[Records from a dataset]
· · · · ·

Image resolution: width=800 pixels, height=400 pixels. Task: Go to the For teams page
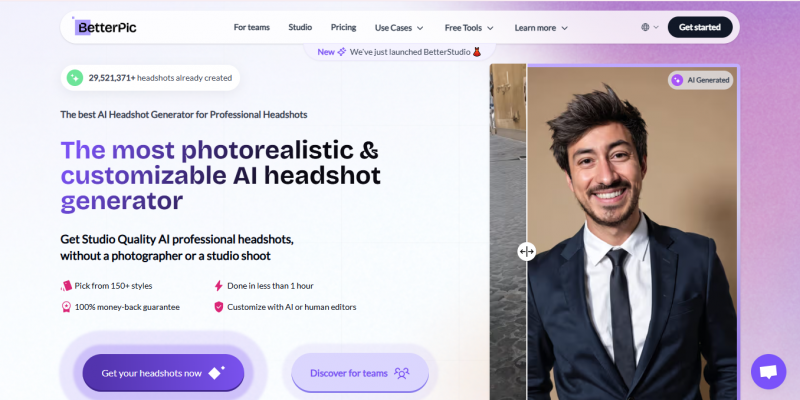pos(251,27)

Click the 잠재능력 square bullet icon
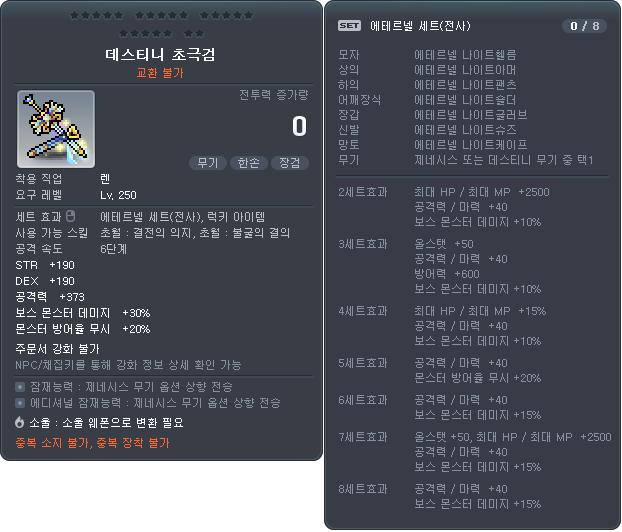[x=20, y=387]
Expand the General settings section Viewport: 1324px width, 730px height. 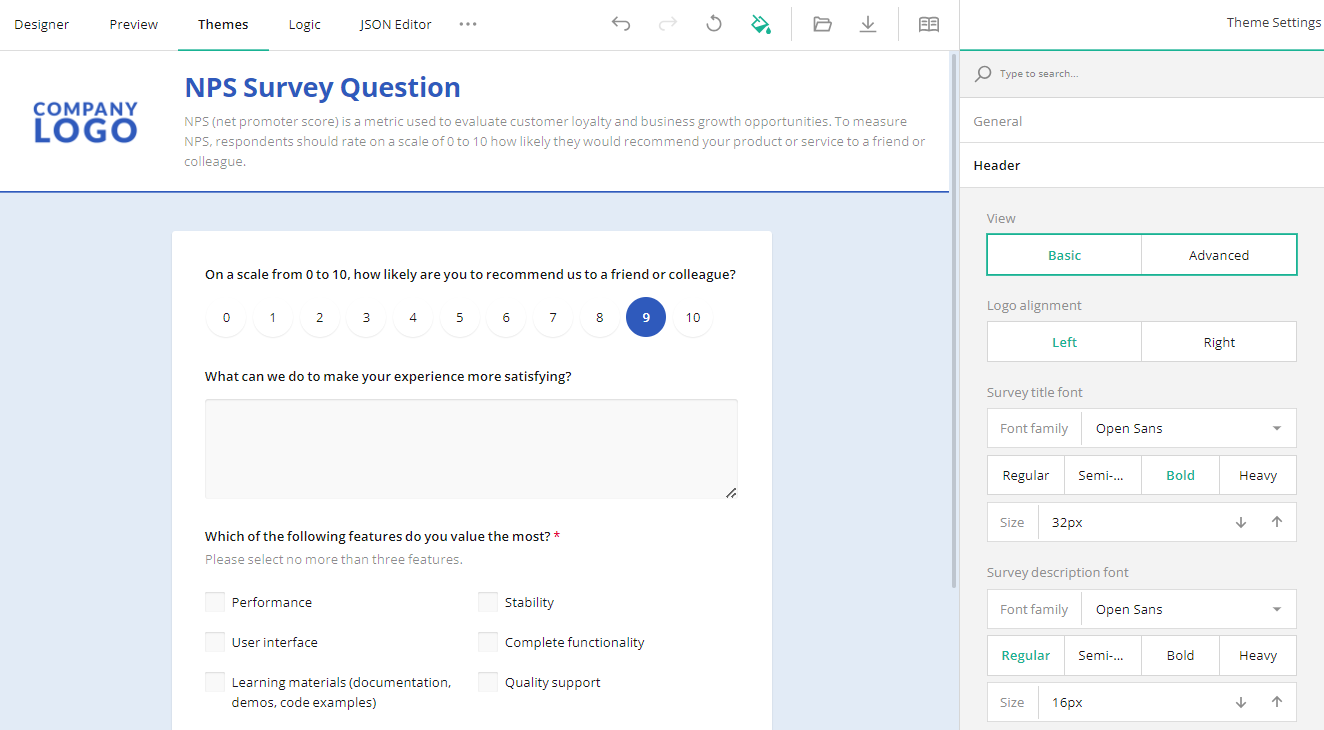[997, 120]
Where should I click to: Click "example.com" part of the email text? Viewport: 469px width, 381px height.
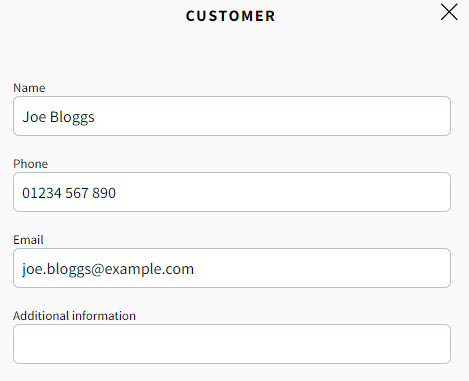149,269
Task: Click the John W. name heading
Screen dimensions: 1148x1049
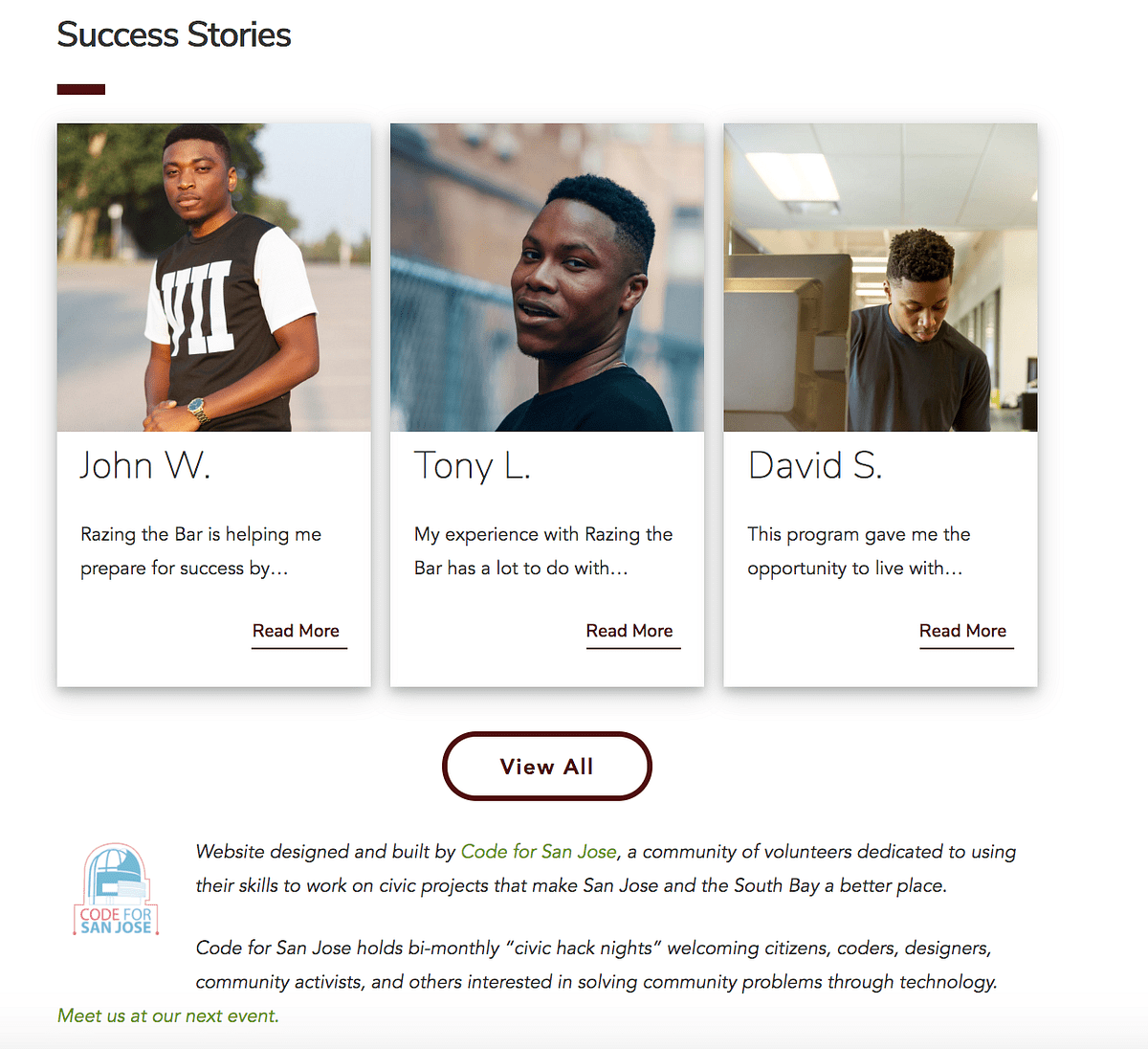Action: coord(144,465)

· · · · ·

(Exercise)
Exact lines, nothing more: output the one with "Where should I" and every later line through the end of the data, skipping pictures.

(Response below)
Where should I click to: Click "example.com" part of the email text? Viewport: 469px width, 381px height.
149,269
Task: Click the John W. name heading
Screen dimensions: 1148x1049
Action: coord(144,465)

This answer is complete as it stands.